Следом поскакал весь его штаб, хотя многим вовсе не хотелось приближаться к тому месту, где угрожающе свистели русские ядра. Прежде, однако, чем Мюрат успел доскакать до пустившейся в атаку кавалерии, та уже мчалась назад. Подскакавший к королю Неаполитанскому Нансути объявил, что нет никакой возможности перейти реку вброд под картечью неприятеля.
— Ведите их лощиной в обход! — крикнул ему Мюрат, а маршалу Нею приказал двинуть свои пехотные полки в атаку.
Но в это время к русским подоспело сильное подкрепление, затем явился и сам Барклай-де-Толли и велел Орлову-Денисову с казаками занять всю лощину до самого Днепра.
— Эй, братцы! — крикнул Орлов-Денисов. — Не дадим французу обойти наших!
И он так стремительно бросился с казаками: в лощину, что занял ее, хотя пришлось жестоко биться с кавалерией Мюрата.

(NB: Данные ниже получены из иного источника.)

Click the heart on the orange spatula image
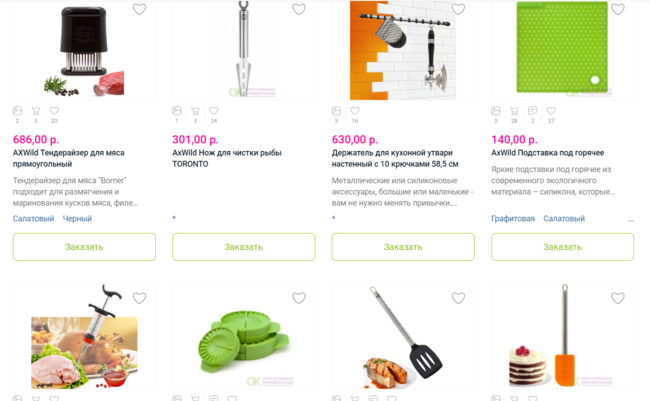Screen dimensions: 650x401 tap(618, 298)

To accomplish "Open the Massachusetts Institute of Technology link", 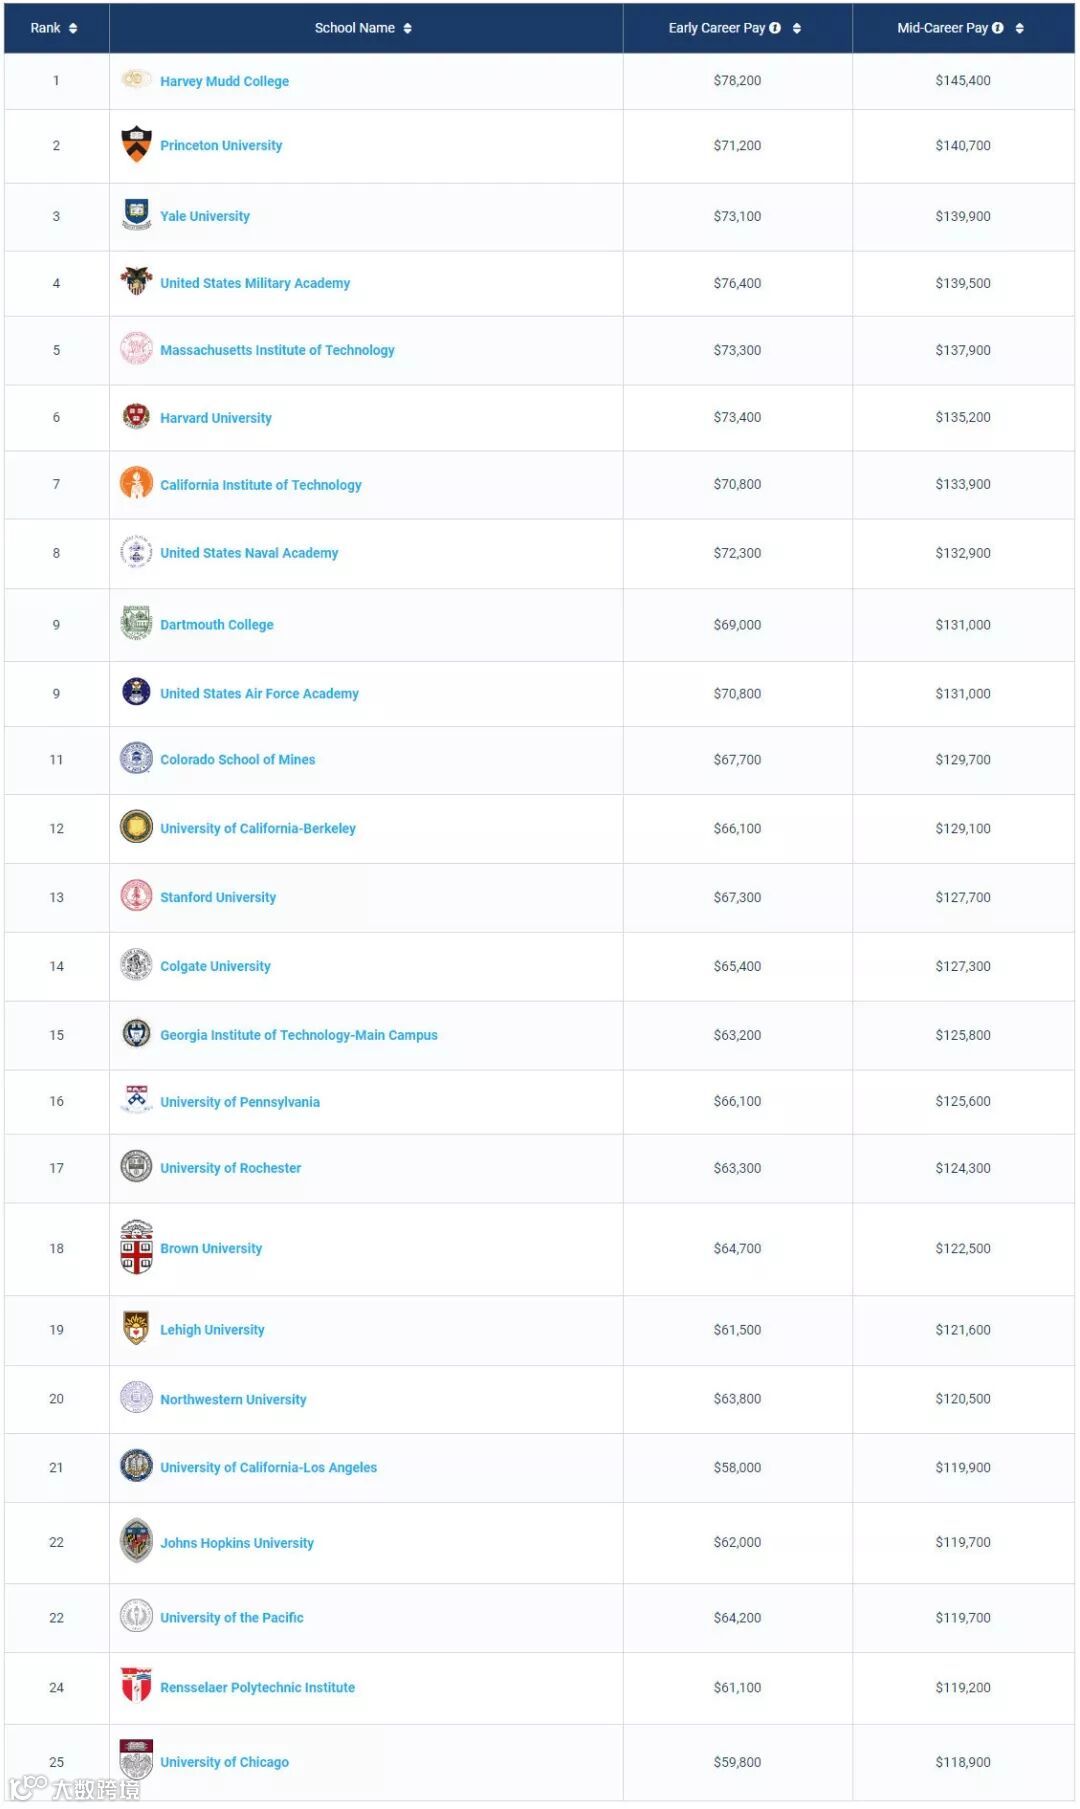I will tap(277, 350).
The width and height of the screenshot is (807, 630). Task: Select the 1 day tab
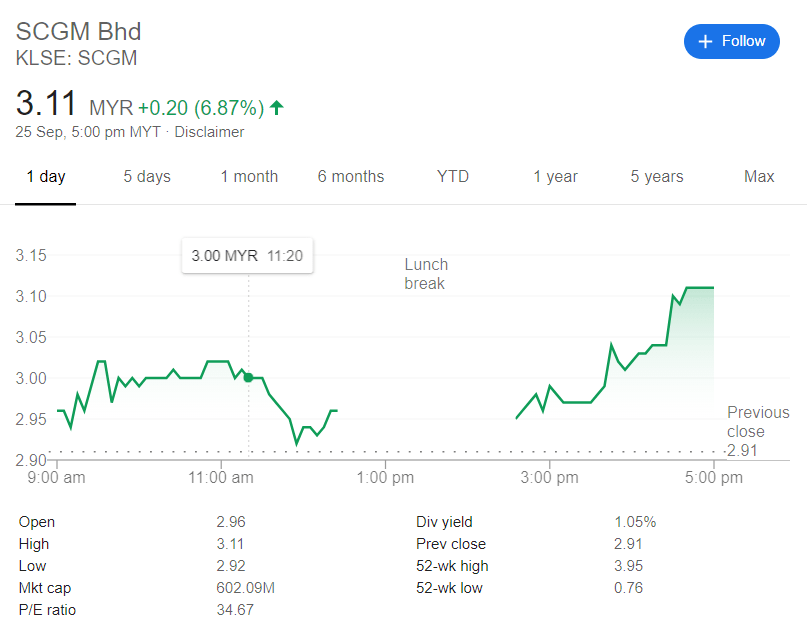[46, 177]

В это же время Коновницын успел отразить сильную атаку Нея с его пехотинцами.
Мюрат был вне себя от такой неудачи. Он пошел на хитрость: прекратил разом наступление, словно оставил всякое желание отбить Валутину гору у русских; но лишь только солнце стало клониться к западу, он велел непрерывно стрелять из всех батарей, расставленных на возвышенностях, и направил колонны пехотинцев прямо на русские позиции.

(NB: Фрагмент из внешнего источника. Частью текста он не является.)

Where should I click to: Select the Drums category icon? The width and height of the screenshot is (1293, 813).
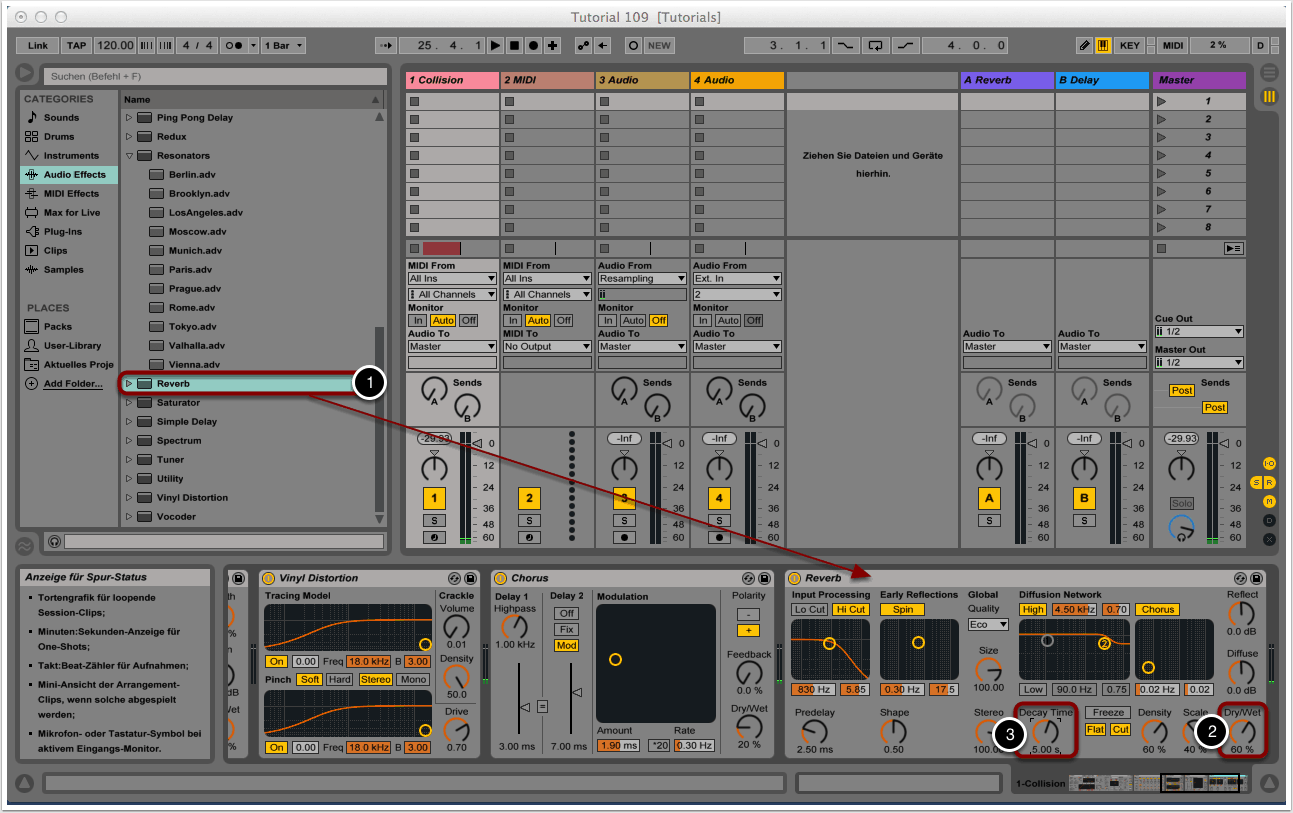coord(32,137)
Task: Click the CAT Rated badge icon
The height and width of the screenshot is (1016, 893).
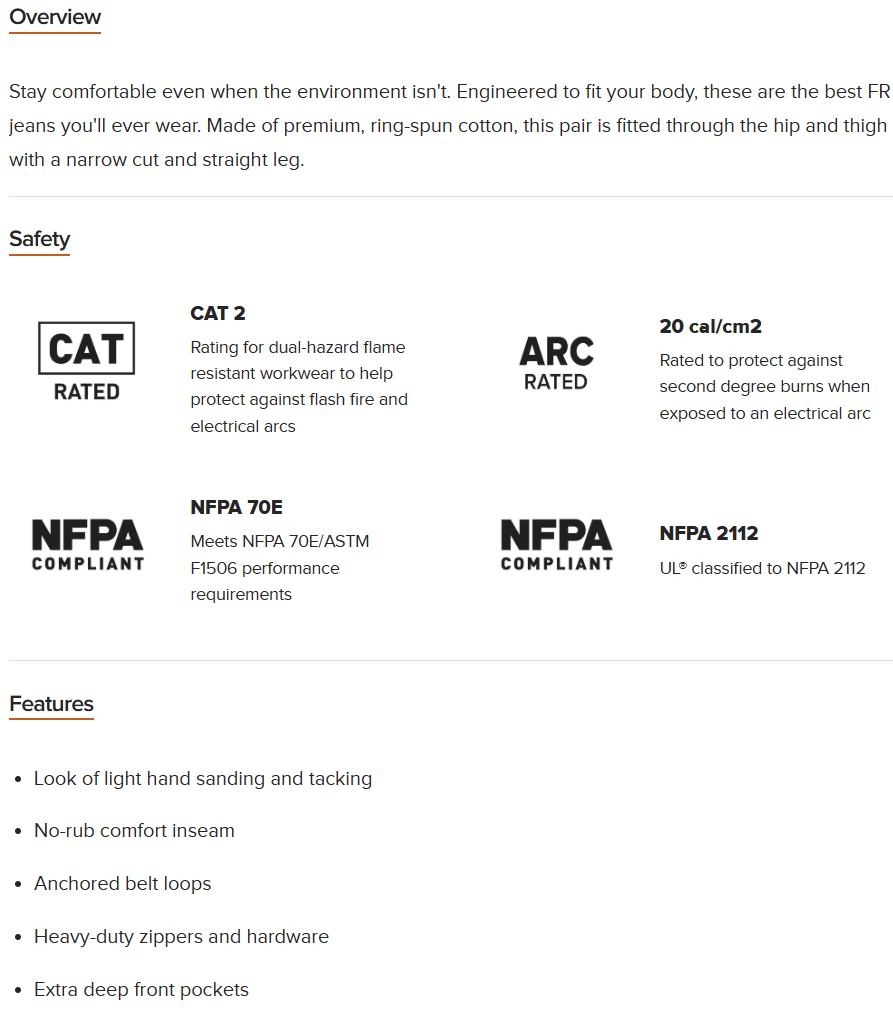Action: click(86, 361)
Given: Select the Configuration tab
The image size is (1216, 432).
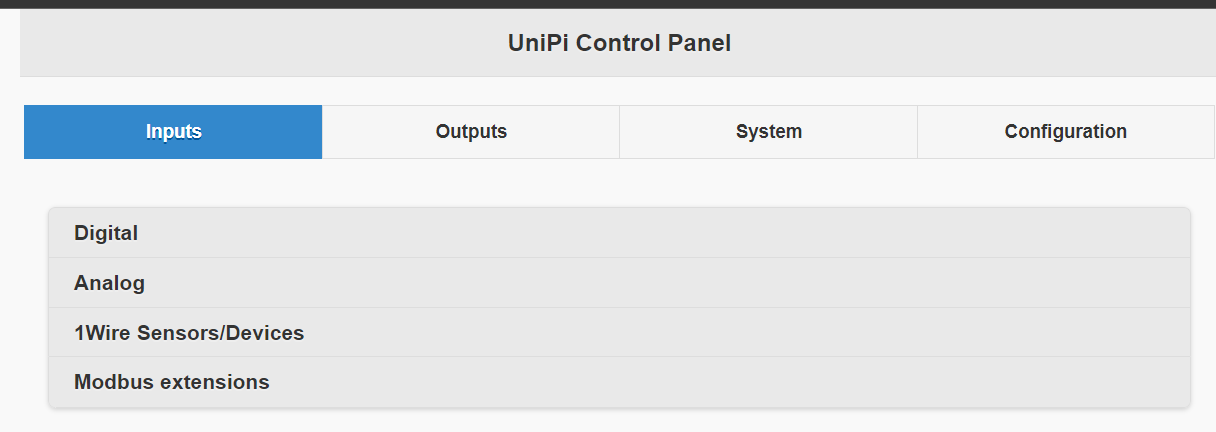Looking at the screenshot, I should click(1065, 132).
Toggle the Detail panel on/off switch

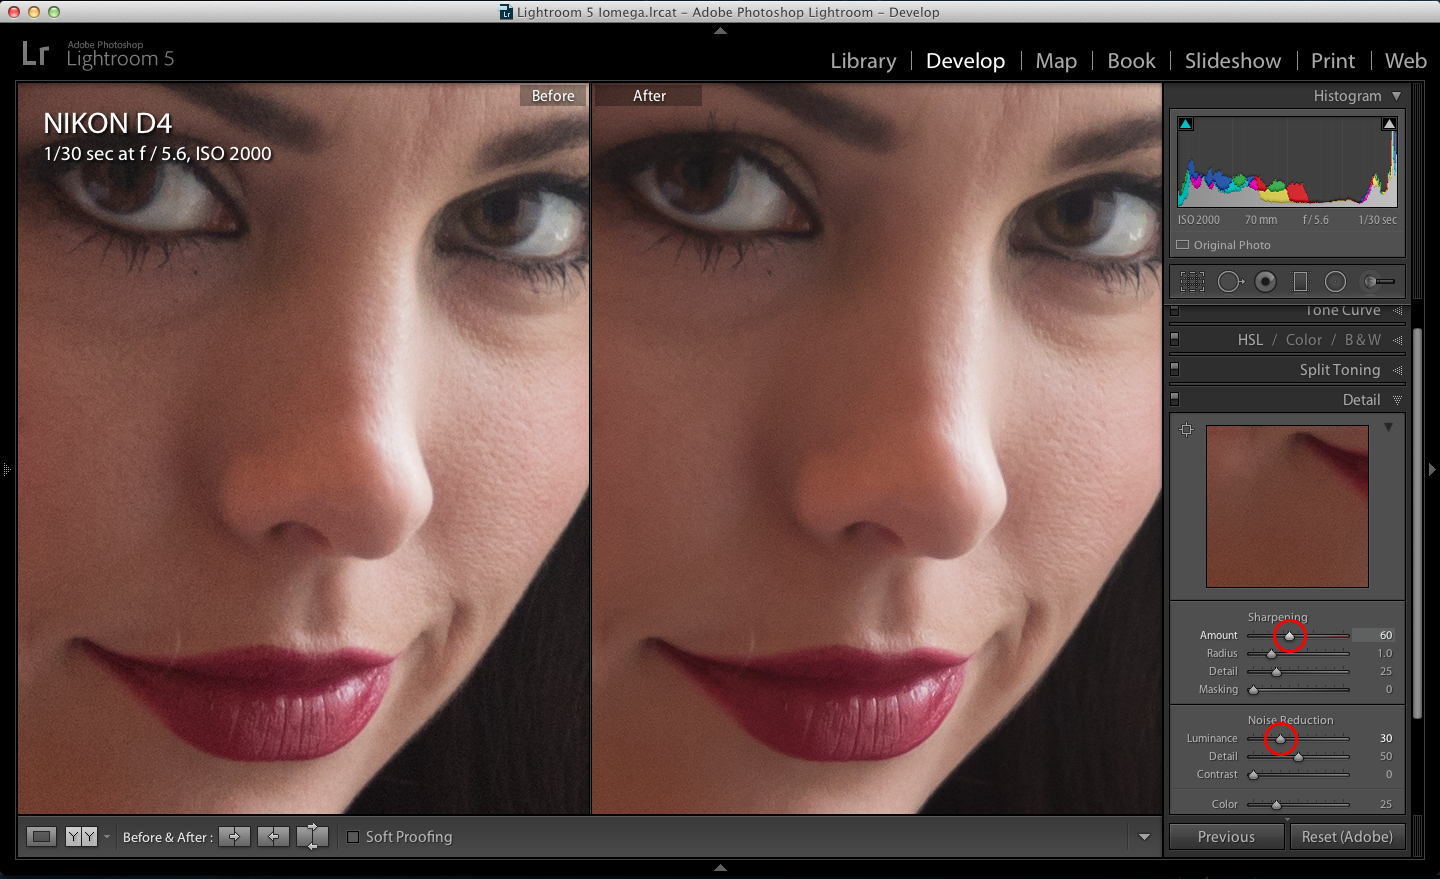(1175, 399)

Павел Алексеевич Тучков пребывал в сильном волнении; он видел, что многие косятся на него за его решимость действовать вопреки данному ему приказанию идти в Бредихино, и боялся, чтобы его недоброжелатели не испортили так удачно ведомое им дело. В этой постоянной тревоге он лично осматривал все пункты, занятые его отрядом. Только спокоен он был за Валутину гору, которую отстаивал, не щадя себя, брат его Александр Алексеевич. Кроме преданности своему отечеству, младшего Тучкова воодушевляла любовь к жене. Он знал: если неприятель прорвется на Московскую дорогу, он захватит русский обоз, а в нем — его сокровище, горячо его любящая жена Маргарита Михайловна, оставившая их малолетнего сына, чтобы делить вместе с ним все тяготы военного похода. И он, покрытый пылью и пороховой гарью, не знал усталости, являлся всюду, где только его воины изнемогали, и своим примером воодушевлял всех.

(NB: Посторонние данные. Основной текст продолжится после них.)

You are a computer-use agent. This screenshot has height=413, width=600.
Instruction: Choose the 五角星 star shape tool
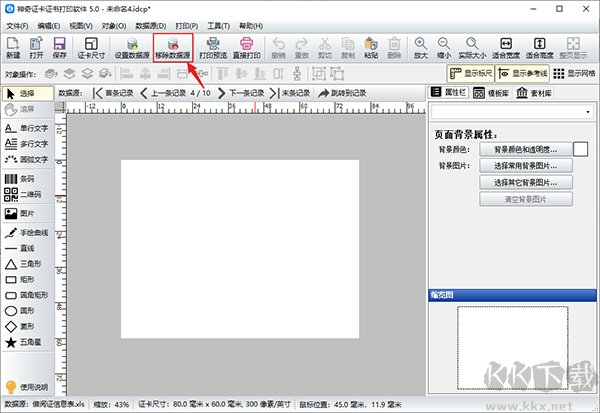pyautogui.click(x=23, y=342)
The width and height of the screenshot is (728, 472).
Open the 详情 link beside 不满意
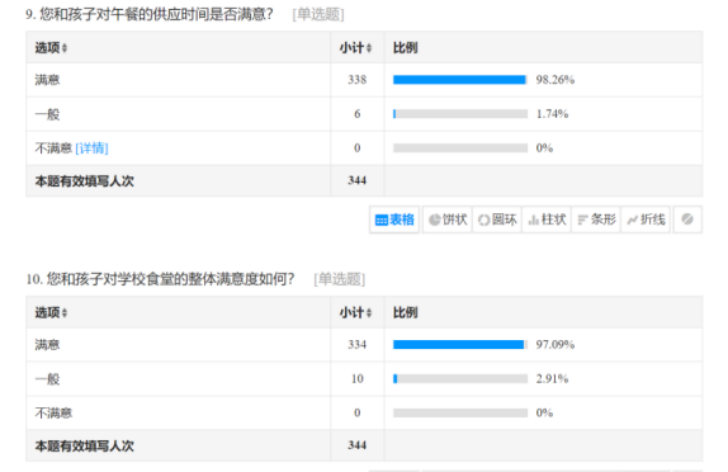coord(91,148)
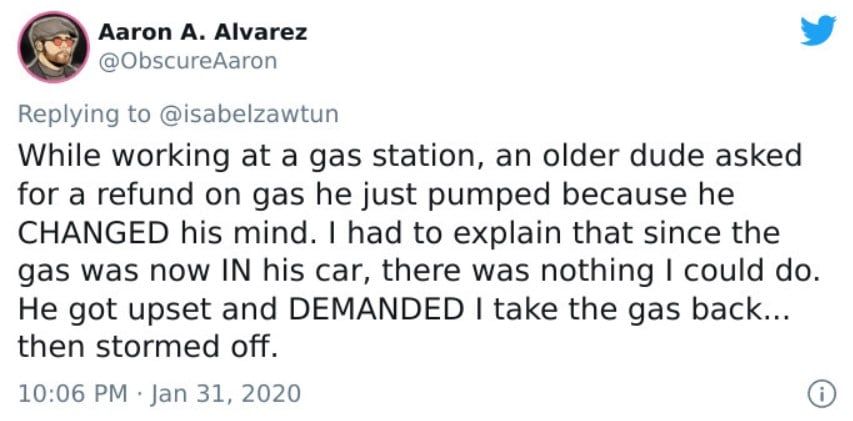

Павел Алексеевич, хорошо зная мужество и непоколебимость своего брата, был совершенно спокоен за Валутину гору… как вдруг он услышал, что орудия замолкли на этой горе. Он бросился туда и узнал, что весь запас зарядов истощился и артиллеристы собрались уже увозить пушки.
— Открой зарядный ящик! — приказал он солдату.
В ящике оказались еще несколько зарядов.
— Стреляй, пока не явится перемена! — велел он офицеру.